I think the citori was built beginng in 1973??
Yes, this is correct, about the same time they brought out a "Liege" model, a less costly Belgian version (which was not sold very long). The Midwest history page shows the various "generations" of the Citori from 1973 - on.
What is the difference between a citori and a superposed?
They are very similar in function and design, the most immediately recognizable difference is the Citori's fore end is removed for take down, the Superposed's slides foreward but stays on the barrels.
Is a superposed a better built gun than a citori? Or is it just a less expensive version?
Get ready for the arguments
The Superposed made today is a very costly product of basically, for lack of a better word, a custom shop and its fit and finish should be near perfect.
The Superposed of 30 years ago was a production gun that was comparatively less costly and more common, this is the gun I remember and will refer to.

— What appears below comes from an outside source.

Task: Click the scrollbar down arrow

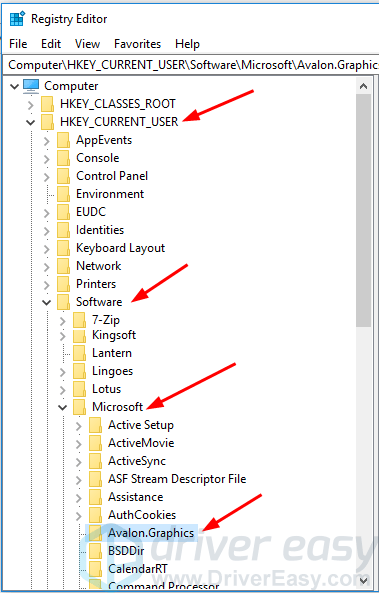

I was told when I was in my teens, "you will never wear out a Superposed and that they are trouble free". There was a man, recently passed away, that I knew that had one from the time I met him in 1970 until he passed away in 2001. His shot loose and had some of the more common issues; loose ribs that had to be repaired. His missed the "salt wood" problem.
The old ones are nice guns, that like some other models, have earned a good reputation but like all things, they have their "issues". In some cases, IMHO, the expectation and perception exceed the reality.
Which gun do you guys think is a better gun? And, did they make a superposed with invectors? Also, 1 last question, why is it when I post something it goes thru twice and I see 2 posts?
The Citori's I have seen apart have a better internal finish (i.e., fewer tool marks) in the action than the old production Superposed. Bear in mind, I have not seen a huge number of these guns apart so this is a limited observation.
I have seen Citori's with a lot of rounds through them and they seem to be just fine.
And, did they make a superposed with invectors?
Not "back in the day" as far as the production Superposed goes, Invectors came in in 1984, long after the Superposed was basically a custom proposition.
I watched the Superposed go from something that was on most gunshops racks, costing marginally more than the competion in 1970, to something a few years later that was quite pricey. Had the Citori not come along, there would not be very many Browning o/u's in the hands of target shooters and hunters as ther are today.
Some people still have the "made in Japan" thing but that is not me, I have no issues like that. Any gun I have bought or used that was made there has been very well made and finished for the price.
IMHO, the Citori has given us a nice looking, serviceable gun at a price most of us can afford. It has build up a great reputation on the clay target ranges where they are used to fire 1,000's of rounds per gun per year.
I am currently "kicking tires" and would quite happily buy a another Citori; that is if I don't decide to get a BT99 to complement my Citori Grade I Trap.